Another update once again revising the ASN.1 API. Went from 3 functions back to a single one.


asn1_error_t cryptx_asn1_decode(
        void *data_start,
        size_t data_len,
        uint8_t seek_to,
        uint8_t *element_tag,
        size_t *element_len,
        void **element_data);

data_start should be the beginning of the data and data_len should be it's size.
seek_to is the index in an iterable element to return. So if you're decoding a SEQUENCE or SET, passing 2 will return the 2nd (starting at 0) element in the sequence or set. If seek_to doesn't exist or the element is not an iterable element, ASN1_END_OF_FILE is usually returned.

There's also



The return value of form indicates if the element should be an iterable.

There are some new things being worked on. CryptX now supports importing of PKCS#8 formatted public and private keys. It populates a structure with relevant data from the file it imports.


pkcs_error_t cryptx_pkcs8_import_publickey(const void *data, size_t len, struct cryptx_pkcs8_pubkeyinfo *keyinfo);

pkcs_error_t cryptx_pkcs8_import_privatekey(const void *data, size_t len, struct cryptx_pkcs8_privkeyinfo *keyinfo);

There is no support for encrypted private keys yet.

The functionality of this module is such that you can generate an RSA or EC_SECT233K1 key with, say, openssl on your computer, then take the resulting PEM file, convbin it to an 8xp, send it to your calculator, and then import it with this module.
It searches for the banners (ex: -----BEGIN PUBLIC KEY-----), then strips the banners, then decodes the PEM-encoding, then decodes the DER formatting. You can then access the key data by accessing the structure members directly, or just pass the whole structure directly to the next thing I'll be working on.... TLS.

Passphrase-keyfiles will be implemented soon, but I may work on TLS first. Not sure. Honestly, TLS intimidates me to start. I'm procrastinating.

Current PKCS documentation: https://acagliano.github.io/cryptx/modules/pkcs8.html
I have a somber and yet also exciting announcement to make.
At long last CryptX development is complete. Plans for TLS are being cancelled in favor of moving that into lwIP through the inclusion of mbedtls, and so no further major functional additions or releases are planned apart from bug-fixes and optimizations.

Library Documentation and Final Release link: https://acagliano.github.io/cryptx/
While lwIP will provide a TLS extension (when done), CryptX will remain available for application level security.

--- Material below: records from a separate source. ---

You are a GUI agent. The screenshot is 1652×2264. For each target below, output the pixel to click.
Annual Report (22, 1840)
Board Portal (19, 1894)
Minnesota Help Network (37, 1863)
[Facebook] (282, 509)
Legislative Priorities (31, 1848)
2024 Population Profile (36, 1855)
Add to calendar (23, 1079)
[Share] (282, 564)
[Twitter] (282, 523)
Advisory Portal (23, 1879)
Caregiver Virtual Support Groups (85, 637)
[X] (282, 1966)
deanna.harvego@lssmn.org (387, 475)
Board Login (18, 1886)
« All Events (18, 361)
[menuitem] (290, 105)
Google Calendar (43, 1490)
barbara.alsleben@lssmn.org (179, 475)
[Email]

Please continue to report any issues as they arise.
I would like to again thank the awesome members of this community for their support and feedback and the direct assistance of several: commandblockguy, beckadamtheinventor, calc84maniac, Zeroko, jacobly, Mateo, and any others I may have neglected to mention. Without your help, I doubt this would have gone anywhere.

Edit: planned changes
- ECDSA sign
- SHA1 bugfixes
These will be announced when done but will be considered a "bugfix" not a release.